Videogame movies need to be stopped.

Posted: September 25, 2010 by ryanlecocq in Off-topic

Mr. Van Damme would you say you lost your dignity with Street Fighter?

No.  You’ve lost your balls.

This is an opinion piece in the off-topic category, and should be held aside from our normal informational postings.

There is pretty much no ground on which to defend videogame based movies.  Silent Hill is the best example I can think of that made any effort to please me as a fan without greatly offending me.  The first Resident Evil movie was alright as it mostly left the games alone and told a passable side story (or gaiden as its Japanese creators would say) that was campy clean fun.  The sequels on the other hand commit every possible offense to the fanbase.  The most glaring of which is creating a new, totally lame character that steals every good scene a franchise character ever had.  Imagine if a new X-men movie came out replacing Wolverine with a new, stupid Wolverine instead called Badgerman that looked like that vampire from Twilight in spandex and stole all of the classic Wolvie lines and signature moves.  If that made you want to Berzerker Rage the f*ck out of your computer monitor, you know how I felt watching these movies.

**Information shown**
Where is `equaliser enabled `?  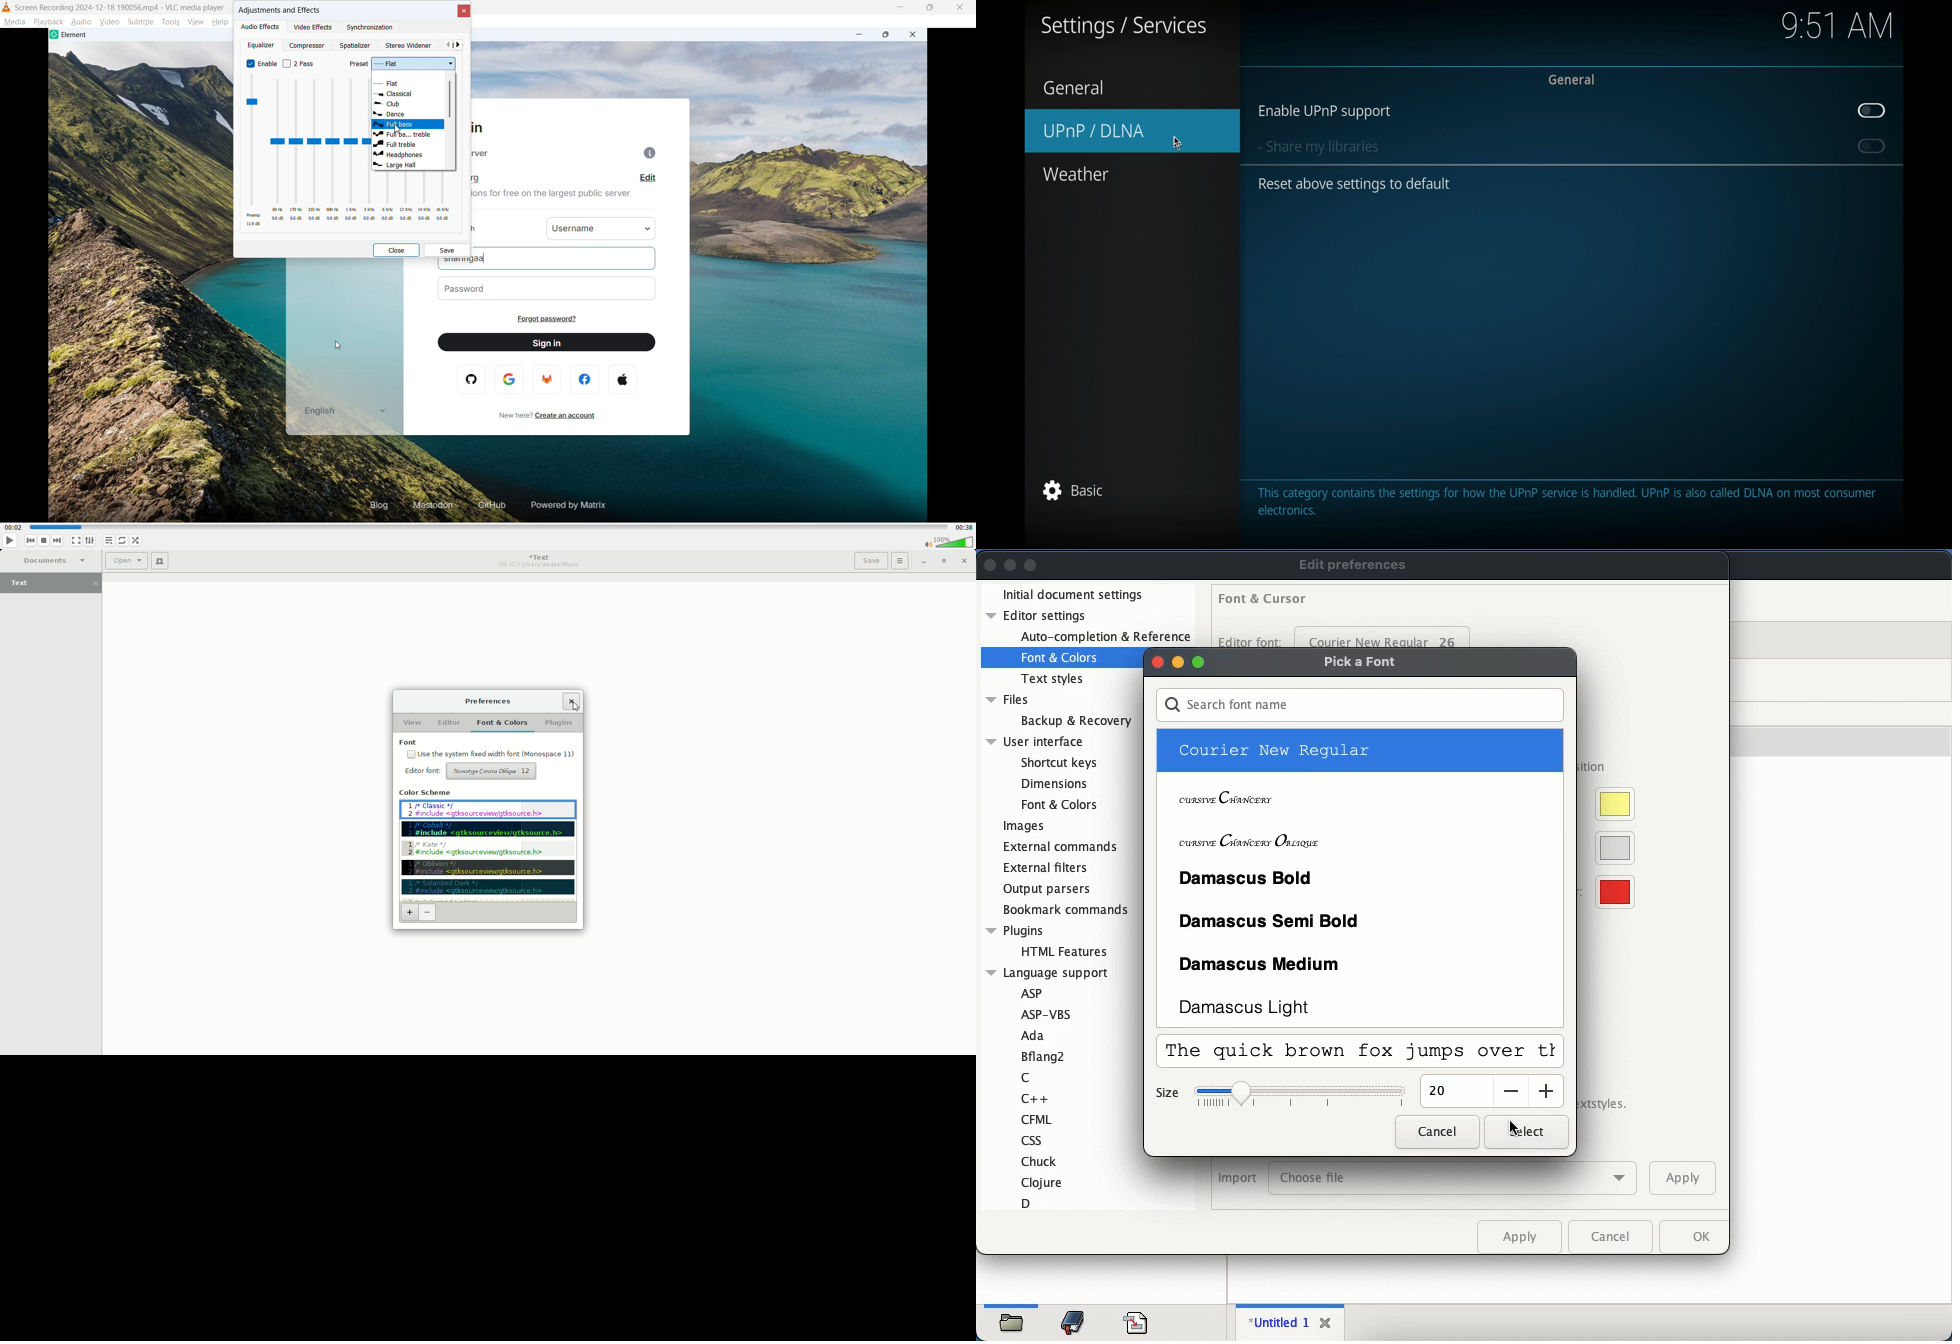 equaliser enabled  is located at coordinates (261, 64).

**Stated problem A**
In the post about videogame movies, which film does the writer call the best example of one that tried to please fans without greatly offending them?
**Stated problem B**
Sum up the post about videogame movies in two sentences.

**Problem solution A**
Silent Hill.

**Problem solution B**
The writer argues that there is almost no ground on which to defend videogame-based movies, naming Silent Hill as the best effort and calling the first Resident Evil movie alright because it mostly left the games alone. The Resident Evil sequels, by contrast, are said to commit every possible offense to the fanbase, most glaringly by creating a new, lame character who steals the best scenes of franchise characters.